Devotees say De Jesús — who preaches that sin was abolished when Jesus died on the cross, that the devil doesn’t exist and that God’s chosen are predestined for salvation — has brought them happiness and personal prosperity.
Lucy Fuentes, a former Catholic who joined the movement in 1988, said she was tired of feeling like a sinner. De Jesús’ message freed her from such ideas, she said.
”My life belongs to him,” said Fuentes, who lives in Hollywood and works at a mortgage company. ‘People say, `Yoúre brainwashed.’ I say, look, I’m happy. I didn’t drink any poison.”
José Luis De Jesús Miranda was born in Ponce, Puerto Rico, in 1946. He grew up in a poor neighborhood and says he became a heroin addict at age 14. After landing in jail for theft, De Jesús converted to a conservative Protestant movement through a faith-based juvenile justice program. He later moved to Lawrence, Mass., joined an evangelical church and became a pastor.
In 1986, De Jesús moved his wife and five children to a rented one-bedroom apartment in North Miami after, he says, God told him to found a Florida church. De Jesús rented a Hialeah warehouse to hold services and more than 500 people showed up the first Sunday.
As the movement mushroomed, De Jesús retained tight control over the message. Today, only De Jesús and his right-hand man, Carlos Cestero, are allowed to preach. Followers repeat De Jesús’ distinct religious vocabularly, calling other religions ”the system,” and labeling his religious messages “codes.”
”I don’t study the Bible,” he said, chuckling. “I don’t go into rooms for prayer. Who am I going to pray to?”
In his quest to form ”God’s government on earth,” De Jesús has created a powerful financial and religious network. De Jesús congregants run more than 450 businesses, including a Miami mortgage business, a massage parlor in Honduras and a Brazilian restaurant in the Dolphin Mall.
Some of the companies bear the title ”Apos,” short for apostle.
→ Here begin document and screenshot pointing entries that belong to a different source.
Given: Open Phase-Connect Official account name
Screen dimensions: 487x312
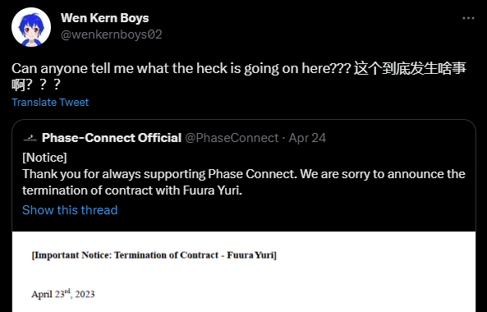Looking at the screenshot, I should [112, 138].
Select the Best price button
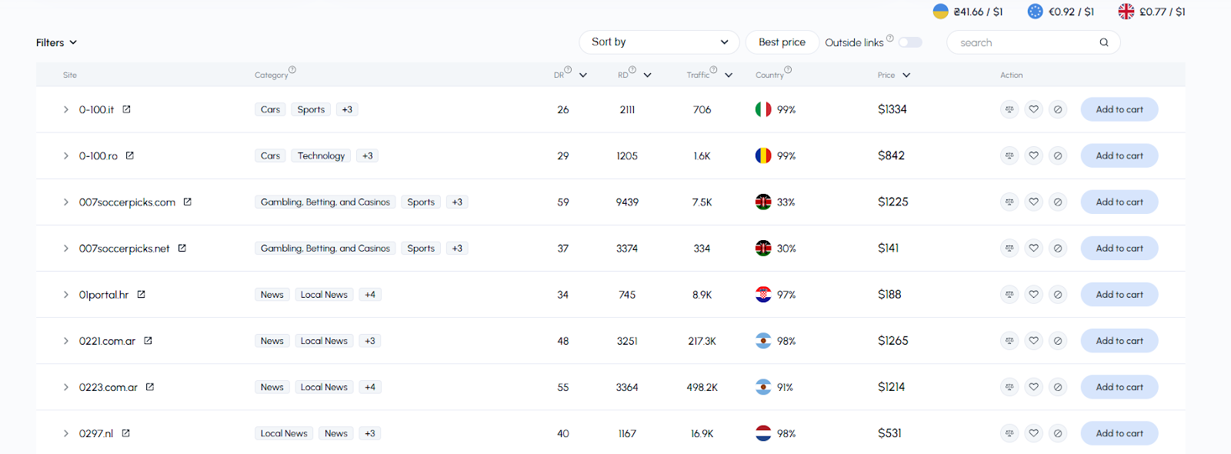Image resolution: width=1231 pixels, height=454 pixels. click(x=782, y=42)
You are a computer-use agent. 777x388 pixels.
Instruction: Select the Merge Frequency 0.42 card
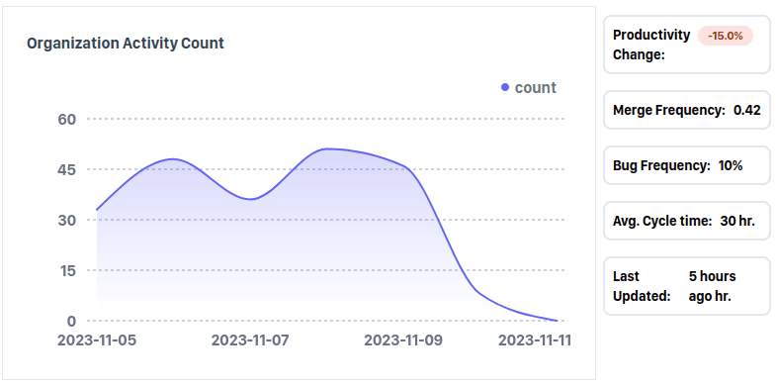click(687, 110)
Among them is Apos Mortgage in Hallandale Beach and Apos Health and Beauty in Miami. Many of the businesses give 10 percent or more of their proceeds to the church, said Alvaro Albarracin, a church member and enthusiastic donor who holds the title “Entrepreneur of Entrepreneurs.”
De Jesús said all the money feeds into the ministry. The satellite network costs about some $40,000 a month, while the Doral headquarters costs about $1.4 million a year to maintain. He receives an annual salary of $98,000, he said.
His followers reject the notion that religious leaders should live modestly.
Albarracin, who heads MiamiLA Entertainment — a film production company that lists De Jesús as its owner and chairman on its website — credits De Jesús with his financial success, calling him his “personal angel.”
When he joined the church more than a decade ago, Albarracin was working as a salesman at Rooms To Go. Within a few years, Albarracin started a website, and then a successful Web-hosting company. In 2002, he sold the company, Dialtone Internet, for more than $16 million. He said he gave 20 percent of the profits to Creciendo en Gracia.
Albarracin said his parents used to belong to the movement but became suspicious when he started giving De Jesús so much money. He no longer speaks to his parents.
Albarracin chooses to side with his prophet.
”This could be the truth, or this could be the biggest cult that ever existed,” he said with a smile. “I’m cashing in on the truth.”